One of the most articulate defenders of the virtues of 'Old Disney' is The Iron Giant's director Brad Bird. © Warner Bros.

This is putting the case at its most extreme, but the virtues of 'Old Disney' have been trumpeted more and more in recent years. Interestingly, one of their most articulate defenders is The Iron Giant's director Brad Bird. Bird clearly leans toward old-school Disney, but with ideas for development that in some ways chime with Katzenberg's. Iron Giant's film framework can be seen as a similar reconciliation of new and old, combining a shameless fairy-tale with an unusually realistic, down-to-earth setting. (Bird acknowledges E.T. as a big influence.)

Talking to Starlog, Bird commented, "If Iron Giant feels like Disney to some people, I hope they say it feels like an older Disney movie, because I think their rhythms are more like mine. Meaning that there isn't this manic jabbering and quick cutting, as if the audience has a remote and is going to change the channel... It's not about the dewdrops, the glistening eyes or the 400 cranes flying; it's about seeing emotion in character's faces even though they're drawn."
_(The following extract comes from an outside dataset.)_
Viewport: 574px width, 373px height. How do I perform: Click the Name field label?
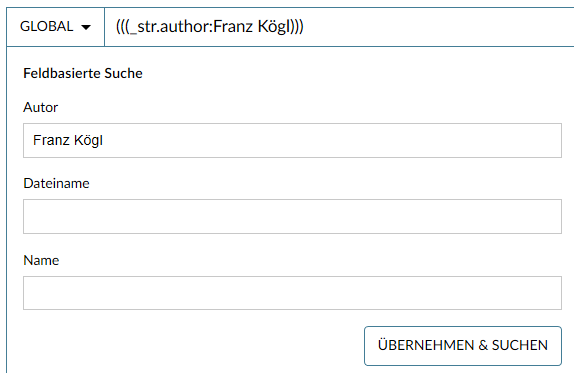click(41, 260)
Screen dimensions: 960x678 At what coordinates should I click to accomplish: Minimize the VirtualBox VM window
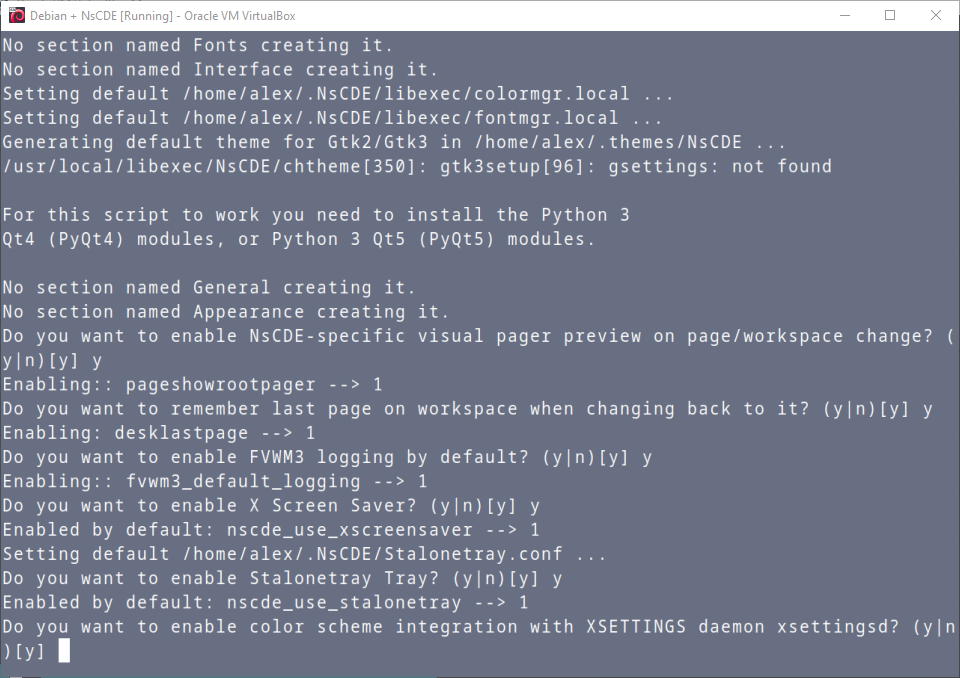[845, 15]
So far, so old Disney, but Bird continues, "There are other kinds of animated film that would be very successful that could be rougher. Not R-rated rougher, but possibly PG-13 rougher. The problem is that there's a big gulf between slightly more adult-oriented material and quality animation. It's like if you have material aimed a little more at teenagers and adults, it has to be animated for $1.98. If it's animated really well, then it must be a formula. There's a tendency to take the intensity out of animated film simply because it might freak out a three-year-old. In doing that, they're missing out on everyone else. Old Disney movies used to have moments that really freaked children out...

"I hate the fact that animation can't sit at the grownup table. I don't mean removing the innocence, romance, wonder or any of the things that make mainstream storytelling delightful. I'm just asking, 'Why do we always have to do it the same way?'" ['A Boy and His Robot,' Bill Warren, Starlog 266, September '99, p54.]

The Iron Giant is a sad reminder that films can't live by critical acclaim, or indeed audience reaction. © Warner Bros.

A Final Word
On which note, this cursory overview of the issues `round current feature animation must come to an end. It would take a bold animator to predict the course of cartoon films in the next few years confidently. As with so many media, much of its history will always consist of false dawns. Iron Giant is a sad reminder that films can't live by critical acclaim, or indeed audience reaction. (Brad Bird quoted on Giant's release: "Our exit poll results have been outstanding -- once we get people into the theater from the first minute, they love it. But the challenge has been getting them into the theater at all -- a lot of people simply aren't aware the film is even out there." ["It's Here: Why Aren't You Watching?," Charles Solomon, Los Angeles Times, Calendar Section, August 27, 1999.])

It may be the next few years decide a 'survival of the fittest' among pseudo-real cartoons, 'ironic' cartoons, and those which follow the conventions of either old or new Disney (the latter perhaps sticking closer to Beauty or Lion King than subsequent experiments). A more attractive possibility is of films combining the virtues of all these approaches, or a cinema, and public, sustaining a variety of animated features. The co-existence in the last few months of pics as diverse as The Prince of Egypt, Disney's Tarzan, South Park, The Rugrats Movie, The Iron Giant and the US version of the Japanese import Princess Mononoke, is surely a ground for optimism. In the meantime, one only hopes Solomon is right in his account of the impatience and adventurousness of the feature animation community.

In a recent editorial, AWN's Heather Kenyon said, "[Iron Giant] is another lost opportunity for animation, and we'll have to sit patiently and wait for the next wave of features. Maybe Aardman's Chicken Run will be the one to break out." Or Henry Selick's Monkey Bone, or Universal's Frankenstein, or DreamWorks' Shrek, or Disney's Atlantis... One thing that can be said for the current animation environment is that there's indeed no shortage of new potential trendsetters, and with them new hope.

Andrew Osmond is a freelance writer specialising in fantasy media and animation.